Traduction: Julie Sibony.

« Alors qu’il fait des recherches généalogiques sur ses ancêtres écossais, Graeme Macrae Burnet découvre des archives relatives à une étrange affaire. En 1869, Roderick Macrae, dix-sept ans, a été arrêté après un triple assassinat dans un village isolé des Highlands. Dans un document écrit, le jeune homme relate sa vie et ses meurtres, sans jamais donner le moindre détail sur ses mobiles. Hormis ce récit, aucune preuve tangible de sa culpabilité n’a été trouvée. Était-il tout simplement fou ? »

Attention, « L’accusé du Ross-Shire » est un roman redoutable qu’on est bien en mal de définir. A quoi bon d’ailleurs puisque qu’on y trouve ici tous les plaisirs que peut offrir un bouquin intelligent et celui-ci l’est particulièrement.

On n’a pas affaire à un thriller puisque dès le départ, on sait que le coupable est Roderick puisqu’il est sorti de la maison des victimes couvert de sang et qu’il a de suite reconnu les meurtres mais néanmoins, vous aurez votre content d’émotions et de surprises.

....

- Travail à faire:
(a) Relevez toutes les personnes nommées dans la critique du roman « L'accusé du Ross-Shire ».
(b) Poursuivez la critique du roman « L'accusé du Ross-Shire » à partir de sa dernière phrase.

[Entrées de données extraites]
....

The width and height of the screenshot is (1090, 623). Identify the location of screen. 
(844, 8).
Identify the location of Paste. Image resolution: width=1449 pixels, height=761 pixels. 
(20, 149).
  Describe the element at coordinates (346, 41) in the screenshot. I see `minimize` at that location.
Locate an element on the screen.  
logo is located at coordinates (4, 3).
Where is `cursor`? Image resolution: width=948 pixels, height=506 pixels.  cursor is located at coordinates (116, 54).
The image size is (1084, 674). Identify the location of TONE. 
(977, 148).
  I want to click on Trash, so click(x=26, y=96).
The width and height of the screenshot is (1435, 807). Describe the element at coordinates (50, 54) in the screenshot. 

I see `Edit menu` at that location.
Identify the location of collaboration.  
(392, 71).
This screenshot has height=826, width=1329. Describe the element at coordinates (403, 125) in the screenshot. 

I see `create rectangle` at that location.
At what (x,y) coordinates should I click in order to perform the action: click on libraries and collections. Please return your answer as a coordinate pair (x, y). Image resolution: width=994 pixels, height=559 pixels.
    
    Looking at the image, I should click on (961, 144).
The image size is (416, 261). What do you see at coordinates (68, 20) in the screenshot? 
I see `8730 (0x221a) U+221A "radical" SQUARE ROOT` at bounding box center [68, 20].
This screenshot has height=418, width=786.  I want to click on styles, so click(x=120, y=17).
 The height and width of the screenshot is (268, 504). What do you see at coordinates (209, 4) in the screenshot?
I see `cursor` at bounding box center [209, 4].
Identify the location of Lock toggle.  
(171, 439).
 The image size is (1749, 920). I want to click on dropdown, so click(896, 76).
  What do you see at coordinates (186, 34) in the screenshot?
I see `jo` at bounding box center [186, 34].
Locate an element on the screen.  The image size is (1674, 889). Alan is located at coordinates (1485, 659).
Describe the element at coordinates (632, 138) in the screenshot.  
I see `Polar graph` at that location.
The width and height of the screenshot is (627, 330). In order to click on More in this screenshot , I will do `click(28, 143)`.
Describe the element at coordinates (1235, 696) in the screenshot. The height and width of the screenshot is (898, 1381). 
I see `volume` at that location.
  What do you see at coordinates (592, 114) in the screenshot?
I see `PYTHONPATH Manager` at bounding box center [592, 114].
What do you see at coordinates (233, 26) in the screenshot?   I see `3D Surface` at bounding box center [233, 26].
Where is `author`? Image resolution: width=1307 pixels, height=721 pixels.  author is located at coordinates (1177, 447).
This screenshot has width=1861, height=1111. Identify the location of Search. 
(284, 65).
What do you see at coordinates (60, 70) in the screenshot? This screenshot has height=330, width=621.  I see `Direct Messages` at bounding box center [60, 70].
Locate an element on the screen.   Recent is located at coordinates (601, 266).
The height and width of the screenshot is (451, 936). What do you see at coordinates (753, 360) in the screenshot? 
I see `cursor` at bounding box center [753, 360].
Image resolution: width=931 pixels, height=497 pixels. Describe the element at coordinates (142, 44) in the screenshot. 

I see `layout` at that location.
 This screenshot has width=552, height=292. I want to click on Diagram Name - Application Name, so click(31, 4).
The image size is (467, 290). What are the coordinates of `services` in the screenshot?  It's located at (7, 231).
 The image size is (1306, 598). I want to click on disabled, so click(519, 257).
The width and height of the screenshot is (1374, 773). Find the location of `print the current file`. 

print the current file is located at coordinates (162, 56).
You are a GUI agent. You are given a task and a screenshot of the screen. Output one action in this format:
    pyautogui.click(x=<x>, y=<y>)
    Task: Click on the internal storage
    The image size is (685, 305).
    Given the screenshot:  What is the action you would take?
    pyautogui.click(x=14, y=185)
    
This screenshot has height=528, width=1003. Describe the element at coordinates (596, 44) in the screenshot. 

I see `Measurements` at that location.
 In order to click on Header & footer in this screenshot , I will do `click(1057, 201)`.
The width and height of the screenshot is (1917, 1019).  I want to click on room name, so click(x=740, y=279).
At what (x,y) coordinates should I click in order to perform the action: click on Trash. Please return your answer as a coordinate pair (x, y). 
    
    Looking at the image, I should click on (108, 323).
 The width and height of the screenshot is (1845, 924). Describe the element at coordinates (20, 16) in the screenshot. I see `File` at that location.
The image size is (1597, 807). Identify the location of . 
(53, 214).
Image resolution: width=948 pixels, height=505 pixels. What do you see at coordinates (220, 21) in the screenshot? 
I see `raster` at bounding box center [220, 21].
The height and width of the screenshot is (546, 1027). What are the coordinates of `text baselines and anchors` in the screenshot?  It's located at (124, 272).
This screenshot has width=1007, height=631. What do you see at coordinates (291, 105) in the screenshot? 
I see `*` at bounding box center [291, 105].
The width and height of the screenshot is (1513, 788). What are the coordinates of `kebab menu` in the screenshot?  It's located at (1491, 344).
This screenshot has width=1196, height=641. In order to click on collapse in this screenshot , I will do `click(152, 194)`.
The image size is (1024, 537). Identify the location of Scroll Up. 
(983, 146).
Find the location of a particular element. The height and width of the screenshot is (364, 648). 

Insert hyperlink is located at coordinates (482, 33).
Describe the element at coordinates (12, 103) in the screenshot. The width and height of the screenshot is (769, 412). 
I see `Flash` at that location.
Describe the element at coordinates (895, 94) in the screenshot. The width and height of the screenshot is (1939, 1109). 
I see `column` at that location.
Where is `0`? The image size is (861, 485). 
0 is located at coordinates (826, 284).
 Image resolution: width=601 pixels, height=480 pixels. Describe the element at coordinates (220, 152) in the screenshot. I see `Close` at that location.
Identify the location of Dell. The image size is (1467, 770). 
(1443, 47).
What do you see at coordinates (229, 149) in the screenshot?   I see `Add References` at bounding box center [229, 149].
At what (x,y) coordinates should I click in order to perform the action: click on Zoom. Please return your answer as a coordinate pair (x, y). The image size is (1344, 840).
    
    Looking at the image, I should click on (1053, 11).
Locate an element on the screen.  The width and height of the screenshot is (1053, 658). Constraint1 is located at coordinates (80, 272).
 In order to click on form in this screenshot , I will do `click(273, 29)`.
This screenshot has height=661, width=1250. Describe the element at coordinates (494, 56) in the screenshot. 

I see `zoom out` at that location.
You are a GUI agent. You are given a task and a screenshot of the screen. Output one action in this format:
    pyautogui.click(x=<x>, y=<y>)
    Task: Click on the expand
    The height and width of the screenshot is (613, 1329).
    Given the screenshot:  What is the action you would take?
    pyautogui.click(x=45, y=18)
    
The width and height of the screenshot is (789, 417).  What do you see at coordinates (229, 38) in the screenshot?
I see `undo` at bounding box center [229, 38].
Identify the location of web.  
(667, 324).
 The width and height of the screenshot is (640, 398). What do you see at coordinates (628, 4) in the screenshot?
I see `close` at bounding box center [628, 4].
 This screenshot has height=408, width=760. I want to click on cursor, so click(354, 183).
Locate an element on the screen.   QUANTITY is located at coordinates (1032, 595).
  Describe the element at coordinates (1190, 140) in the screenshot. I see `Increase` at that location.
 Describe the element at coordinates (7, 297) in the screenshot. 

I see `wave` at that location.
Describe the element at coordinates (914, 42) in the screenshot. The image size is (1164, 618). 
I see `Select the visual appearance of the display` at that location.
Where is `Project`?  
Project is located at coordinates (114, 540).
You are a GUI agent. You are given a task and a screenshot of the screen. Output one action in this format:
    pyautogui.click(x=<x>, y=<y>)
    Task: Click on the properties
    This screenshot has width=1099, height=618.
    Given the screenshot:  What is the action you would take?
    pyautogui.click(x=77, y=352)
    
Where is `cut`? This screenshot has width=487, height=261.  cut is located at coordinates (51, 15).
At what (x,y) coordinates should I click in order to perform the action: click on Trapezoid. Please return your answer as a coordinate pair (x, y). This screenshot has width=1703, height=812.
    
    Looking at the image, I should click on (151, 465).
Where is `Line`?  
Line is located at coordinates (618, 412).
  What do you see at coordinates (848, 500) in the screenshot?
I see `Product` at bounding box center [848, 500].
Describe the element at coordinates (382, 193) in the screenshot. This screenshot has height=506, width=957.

....

- Réponses:
(a) Julie Sibony, Graeme Macrae Burnet, Roderick Macrae

(b)
Ce n’est pas non plus un polar d’investigation puisque une enquête n ’a pas lieu d’être même si le procès l’apparente à un polar judiciaire dans une partie du roman.

Ce n’est pas non plus réellement un roman historique, à vous de découvrir pourquoi au fil des pages même si on apprend beaucoup sur le fonctionnement économique et social de ces villages reculés des Highlands à la population aux liens souvent consanguins, subissant le bon vouloir des landlords, ou la dictature des petits chefs que sont les régisseurs des biens des propriétaires et les constables, agents zélés dans les communes.

Ecrit avec une plume particulièrement élégante, le roman est découpé en deux grosses parties à peu près égales. Commencée par les témoignages déposés par les premiers témoins du massacre dans ce hameau de neuf foyers où tout le monde connaît la vie de tout le monde, le roman se développe ensuite autour de carnets rédigés par Roderick Macrae pour aider son avocat dans sa plaidoirie ou au moins à la compréhension d’un tel déchaînement de barbarie et adaptés par l’auteur pour en permettre une lecture plus facile. Dans cette belle partie, on est en plein roman d’apprentissage, Roderick découvrant sa triste condition, son misérable avenir auprès de son père, l’arrogance des puissants, ses rêves d’une autre vie qui lui est permise à Glasgow vu son intelligence particulièrement développée pour le coin, ses premiers sentiments amoureux et surtout la lente et terrible progression vers la tuerie.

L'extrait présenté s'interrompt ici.